O relator, deputado José Medeiros (PL-MT) recomendou a aprovação da proposta - Foto: Zeca Ribeiro/Câmara dos Deputados
02/04/2024
Brasília – O relator, deputado José Medeiros (PL-MT), recomendou a aprovação da proposta, argumentando que qualquer discussão sobre o ITCMD deve ocorrer exclusivamente na esfera administrativa. O PL 95/23 visa deixar claro no Código de Processo Civil que o pagamento do ITCMD não é necessário para finalizar a divisão dos bens.
A Comissão de Constituição e Justiça e de Cidadania (CCJ) da Câmara dos Deputados aprovou o Projeto de Lei 95/23, que dispõe sobre a dispensa de comprovação do pagamento prévio do Imposto de Transmissão Causa Mortis e Doação (ITCMD) para homologação de partilha ou concessão de determinado bem a alguém (adjudicação). A proposta, de autoria do deputado Marangoni (União-SP), tramita em caráter conclusivo e seguirá para o Senado, a menos que haja recurso para votação em Plenário.

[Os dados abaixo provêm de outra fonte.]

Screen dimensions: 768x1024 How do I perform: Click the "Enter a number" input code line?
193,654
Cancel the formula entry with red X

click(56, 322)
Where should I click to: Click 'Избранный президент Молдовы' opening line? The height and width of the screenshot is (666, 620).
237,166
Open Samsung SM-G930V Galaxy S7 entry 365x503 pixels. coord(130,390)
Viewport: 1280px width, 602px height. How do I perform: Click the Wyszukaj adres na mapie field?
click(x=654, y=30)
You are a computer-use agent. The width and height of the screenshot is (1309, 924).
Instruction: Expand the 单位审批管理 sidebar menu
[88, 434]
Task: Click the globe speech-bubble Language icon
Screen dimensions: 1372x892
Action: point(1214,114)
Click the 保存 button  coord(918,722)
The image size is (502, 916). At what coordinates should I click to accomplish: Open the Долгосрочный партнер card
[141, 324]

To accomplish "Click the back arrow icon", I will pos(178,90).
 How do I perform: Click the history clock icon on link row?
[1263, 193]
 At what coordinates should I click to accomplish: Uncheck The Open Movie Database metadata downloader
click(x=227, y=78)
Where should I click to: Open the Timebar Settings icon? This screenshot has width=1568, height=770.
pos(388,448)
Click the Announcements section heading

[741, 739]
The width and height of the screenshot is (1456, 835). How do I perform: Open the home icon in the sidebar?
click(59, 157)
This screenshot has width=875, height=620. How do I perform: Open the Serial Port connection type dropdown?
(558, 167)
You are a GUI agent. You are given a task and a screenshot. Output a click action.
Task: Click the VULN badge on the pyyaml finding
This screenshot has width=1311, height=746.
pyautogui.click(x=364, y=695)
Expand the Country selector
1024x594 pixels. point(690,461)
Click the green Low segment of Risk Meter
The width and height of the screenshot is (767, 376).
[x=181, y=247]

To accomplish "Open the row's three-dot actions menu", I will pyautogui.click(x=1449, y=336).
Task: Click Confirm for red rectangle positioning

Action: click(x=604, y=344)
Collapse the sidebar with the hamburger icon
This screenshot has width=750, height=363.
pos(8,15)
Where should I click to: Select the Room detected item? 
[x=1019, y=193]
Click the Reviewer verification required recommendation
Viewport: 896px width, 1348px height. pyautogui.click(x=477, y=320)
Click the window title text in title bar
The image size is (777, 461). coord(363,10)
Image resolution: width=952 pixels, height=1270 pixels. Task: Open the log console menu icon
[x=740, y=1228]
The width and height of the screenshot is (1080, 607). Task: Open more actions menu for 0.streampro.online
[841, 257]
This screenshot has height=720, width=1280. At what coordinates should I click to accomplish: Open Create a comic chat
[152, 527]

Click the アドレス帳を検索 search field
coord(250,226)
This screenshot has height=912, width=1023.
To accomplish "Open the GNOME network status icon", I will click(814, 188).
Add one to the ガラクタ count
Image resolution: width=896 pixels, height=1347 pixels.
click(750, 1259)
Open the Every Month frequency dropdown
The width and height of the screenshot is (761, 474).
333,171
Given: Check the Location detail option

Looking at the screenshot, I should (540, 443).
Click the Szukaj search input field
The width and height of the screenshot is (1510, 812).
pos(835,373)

Atualmente, o Código de Processo Civil já desobriga os interessados de quitarem o tributo no curso do processo, transferindo eventuais discussões sobre o assunto para a esfera administrativa. No entanto, decisões judiciais têm se apoiado no artigo do Código Tributário Nacional que exige a quitação dos tributos relativos aos bens do espólio e suas rendas como condição para homologar a partilha.
“Em nosso entendimento, a homologação da partilha ou da adjudicação, no arrolamento sumário, deve prender-se apenas à liquidação antecipada dos tributos que incidem especificamente sobre os bens e as rendas do espólio”, afirmou o deputado Medeiros (PL-MT).
A proposta segue agora para análise no Senado Federal.